**What the exercise asks:** When the word "button" appears in a line of the data below, list that line.

[Dataset entries]
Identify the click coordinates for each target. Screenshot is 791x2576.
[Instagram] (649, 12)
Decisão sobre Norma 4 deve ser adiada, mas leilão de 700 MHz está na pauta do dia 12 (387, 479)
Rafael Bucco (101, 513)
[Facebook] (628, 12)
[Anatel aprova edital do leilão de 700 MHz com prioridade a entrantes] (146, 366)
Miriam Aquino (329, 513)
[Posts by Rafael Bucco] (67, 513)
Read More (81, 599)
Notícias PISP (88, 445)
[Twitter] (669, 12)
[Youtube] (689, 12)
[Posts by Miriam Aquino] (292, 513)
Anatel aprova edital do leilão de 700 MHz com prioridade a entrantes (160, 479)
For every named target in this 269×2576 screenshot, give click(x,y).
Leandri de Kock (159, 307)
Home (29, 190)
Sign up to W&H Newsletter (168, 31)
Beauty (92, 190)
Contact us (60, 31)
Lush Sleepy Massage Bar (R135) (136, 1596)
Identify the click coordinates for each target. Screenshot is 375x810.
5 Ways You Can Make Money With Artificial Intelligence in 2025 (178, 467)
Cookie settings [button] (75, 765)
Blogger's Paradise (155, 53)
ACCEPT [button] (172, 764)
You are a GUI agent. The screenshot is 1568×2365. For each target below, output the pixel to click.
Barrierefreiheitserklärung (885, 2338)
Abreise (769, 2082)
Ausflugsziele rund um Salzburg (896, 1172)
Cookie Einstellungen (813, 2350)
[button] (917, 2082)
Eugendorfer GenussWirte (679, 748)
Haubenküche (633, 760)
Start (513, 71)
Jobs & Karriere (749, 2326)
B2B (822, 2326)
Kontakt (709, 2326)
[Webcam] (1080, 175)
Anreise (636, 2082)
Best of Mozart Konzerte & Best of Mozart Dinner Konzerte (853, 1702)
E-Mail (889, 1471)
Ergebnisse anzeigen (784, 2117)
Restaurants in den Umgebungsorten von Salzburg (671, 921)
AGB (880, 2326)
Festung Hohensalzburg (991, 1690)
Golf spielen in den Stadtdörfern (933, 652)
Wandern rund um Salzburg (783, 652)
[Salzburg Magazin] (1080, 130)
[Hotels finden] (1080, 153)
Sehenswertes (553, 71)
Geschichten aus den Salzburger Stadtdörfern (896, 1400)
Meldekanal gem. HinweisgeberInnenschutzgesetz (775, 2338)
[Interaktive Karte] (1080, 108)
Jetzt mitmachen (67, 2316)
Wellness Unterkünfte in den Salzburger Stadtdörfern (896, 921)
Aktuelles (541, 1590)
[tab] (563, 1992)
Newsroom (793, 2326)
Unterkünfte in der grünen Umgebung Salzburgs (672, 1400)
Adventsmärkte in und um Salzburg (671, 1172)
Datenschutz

**Solution below:**
Cookie settings [button] (75, 765)
ACCEPT [button] (172, 764)
[button] (917, 2082)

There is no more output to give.